Куда хуже А. Меня и В. Новодворской оказалось новое поколение либералов, не отягощённое ни опытом борьбы с тоталитарным СССР, ни углублёнными личными историческими исследованиями. В полном согласии с путинской идеологией А. Навальный и его последователи называют Николая II кровавым, питают к нему бездны ненависти и распространяют невежественные фантазии об Императоре, монархизме и монархистах, что проявилось в 2017 г., когда многочисленные почитатели Николая II выступили с важными общественными протестами против путинской антимонархической идеологии и выражении её в антикультурной коррупционной монополии узурпаторской власти http://krest-sobor.ru/?view=59305206
Осуждая Императора Николая II за силовое подавление террористических вылазок 1905 и иных годов, левые либералы сегодня, как и век назад, становятся на сторону убийц монархистов, таких как Г. Мясников, убийца Великого Князя Михаила Александровича, который вспоминал, что в 1905 г. он «16-летний шёл на экспроприацию оружия. Видели меня на своих улицах против казаков с оружием в руках» [«Минувшее», 1995, Вып.18, с.39].

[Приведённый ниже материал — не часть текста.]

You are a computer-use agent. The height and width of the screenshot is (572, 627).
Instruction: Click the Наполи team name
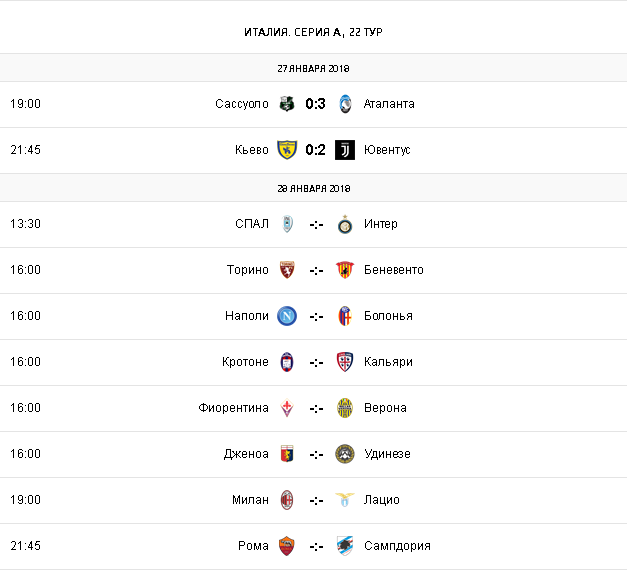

Собиравшиеся заменить в высшей политике монархистов левые либералы, такие как М.В. Бернацкий, министр Временного правительства, пригретый генералом Деникиным, выбрали идеализацию убийц и их активности: «в русской интеллигентской среде, несмотря на печальные аргументы 1905-6 г., сохранялся «романтический» взгляд на революцию; до некоторой степени, очевидно, и я не был ему чужд» В начале 1917 г. Бернацкий сотрудничал с Горьким в газете «Луч» «радикал-демократического направления», что в очередной раз говорит о близком родстве к.-д. и марксизма [«Английская набережная, 4» СПб.: Лики России, 2000, с.374].